Unicode addresses the comparison of canonical strings. Nowhere does it  
address the input of canonical strings. I agree with you that input  
systems should be addressed in the future. However, even once that  
happened it still does not necessarily solve the problem of comparison  
of canonically equivalent strings since those strings being compared  
might still be NFC or NFD.

> On the other hand, very
> complex input cooking between keystrokes and the code points
> communicated to an application accepting text input already exist:
> consider cooking many Romaji keystrokes into one Kanji.

But this has nothing to do with canonical normalization. No one here  
has said that normalization cannot be done on input, however, there's  
no authority out there requiring it. And again even if input systems  
were required to normalize this wouldn't fix the issue of comparing  
canonically equivalent strings from differently normalized input  
systems. This could get settled in favor of NFC or NFD, but that could  
take years or decades if it ever happened.

>
> If input methods for the languages you mention are inconsistent in
> their ordering of combining marks where the ordering of marks is
> visually indistinguishable, that's a defect of those input methods.

This is not only about combining marks. two strings can be different  
representations of the same canonically equivalent string and have no  
combining marks at all. And how can you say it is a defect of those  
input systems when there is no authoritative norms telling those  
systems to produce one normalized form or another (while at the same  
time producing a parser that is supposed to conform to Unicode yet  
when comparing two canonically equivalent strings returns that they  
are distinct; this looks like the pot calling the kettle black).

> Cooking the input to yield canonically ordered output should be a
> minor feat considering the infrastructure that already exists for e.g.
> Japanese text input methods and the visual rendering integration that
> e.g. Mac OS X does when you type the umlaut and the u separately for
> ü.

Yet Mac OS X has input systems that will gladly produce non-NFC and  
non-NFD strings, so where's an example of an operating environment  
where this is solved in terms of input systems?
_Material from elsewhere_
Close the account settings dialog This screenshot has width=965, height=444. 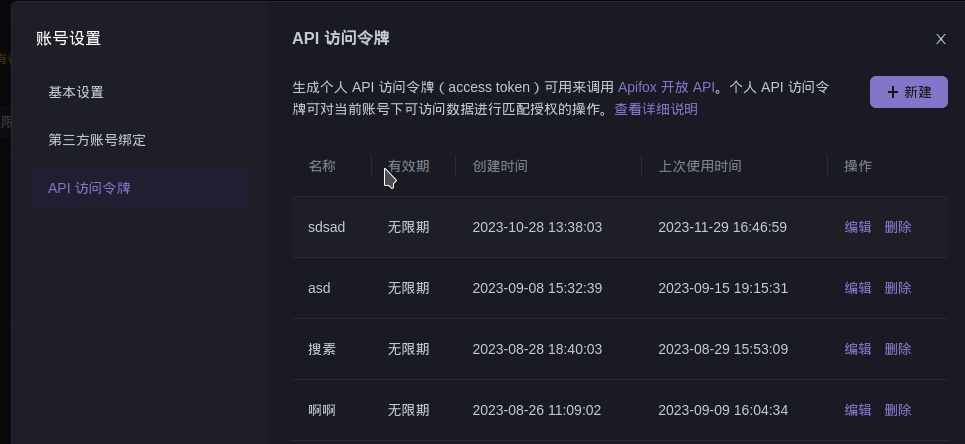pos(940,39)
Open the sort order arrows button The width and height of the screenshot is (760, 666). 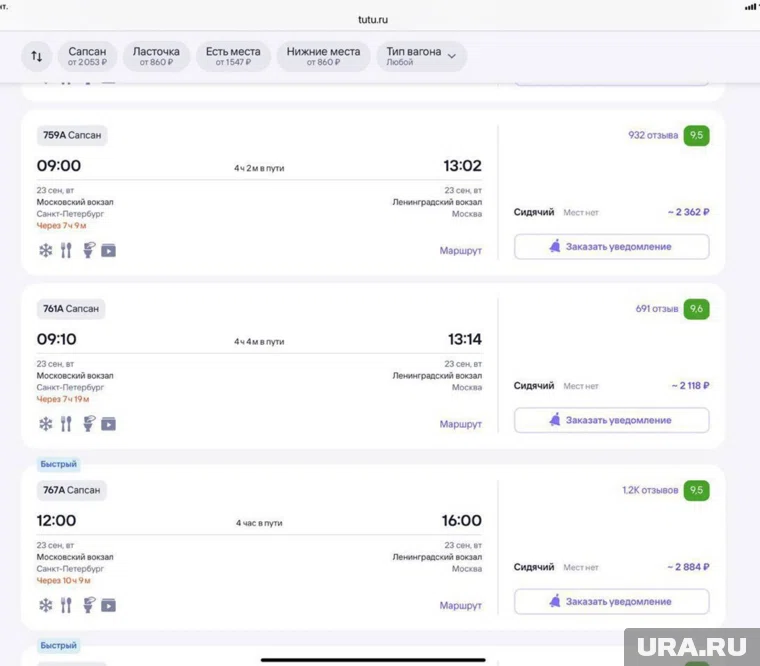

> The right place to fix is the input methods--not software further
> down the chain processing text. After all, text is written fewer times
> than it is read. Furthermore, if you count GUI environments that
> handle text input, the number of systems where the fix needs to be
> applied is relatively small--just like the number of browser engines
> is relatively small, which is often used as an argument for putting
> complexity into browser engines.

Wouldn't this also suggest that HTML parsers should stop trying to  
repair broken HTML source? After all it would be far better for HTML  
producers to simply produce correct code than to slow down the parsing  
and fix all those errors. In the canonical normalization case, these  
are not even errors by any stretch of the imagination. Unicode doesn't  
require the text to be normalized upon input. What Unicode does  
address is the concept of canonical equivalence and normalizing  
strings for comparison.

Take the example I gave before:

1) Ệ (U+1EC6)
2) Ê (U+00CA) (U+0323)
3) Ẹ (U+1EB8) (U+0302)
4) E (U+0045) (U+0323) (U+0302)
5) E (U+0045) (U+0302) (U+0323)

Only one of these is NFC. Only one of these is NFD. However, I can  
produce several of these representations of the same canonically  
equivalent string on Mac OS X. Where's the input system stellar  
example where this is already fixed?

Take care,
Rob

Received on Friday, 6 February 2009 19:54:04 UTC